§ Task description: Update the stretch of lines from the one containing "Click the delivery truck icon" through the end by changing every "heading" to "title", leaving everything else the same.

— START Provided records —

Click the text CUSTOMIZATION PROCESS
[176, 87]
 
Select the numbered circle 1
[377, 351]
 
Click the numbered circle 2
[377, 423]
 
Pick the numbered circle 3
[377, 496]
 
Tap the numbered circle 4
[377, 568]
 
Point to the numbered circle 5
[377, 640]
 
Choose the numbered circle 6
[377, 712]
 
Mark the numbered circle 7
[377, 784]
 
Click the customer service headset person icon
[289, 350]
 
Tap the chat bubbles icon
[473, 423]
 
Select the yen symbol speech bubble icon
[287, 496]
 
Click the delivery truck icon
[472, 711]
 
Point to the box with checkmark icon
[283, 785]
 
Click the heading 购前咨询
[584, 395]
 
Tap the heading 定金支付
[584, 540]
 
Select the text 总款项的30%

— END Provided records —

§ In response:
Click the delivery truck icon
[472, 711]
 
Point to the box with checkmark icon
[283, 785]
 
Click the title 购前咨询
[584, 395]
 
Tap the title 定金支付
[584, 540]
 
Select the text 总款项的30%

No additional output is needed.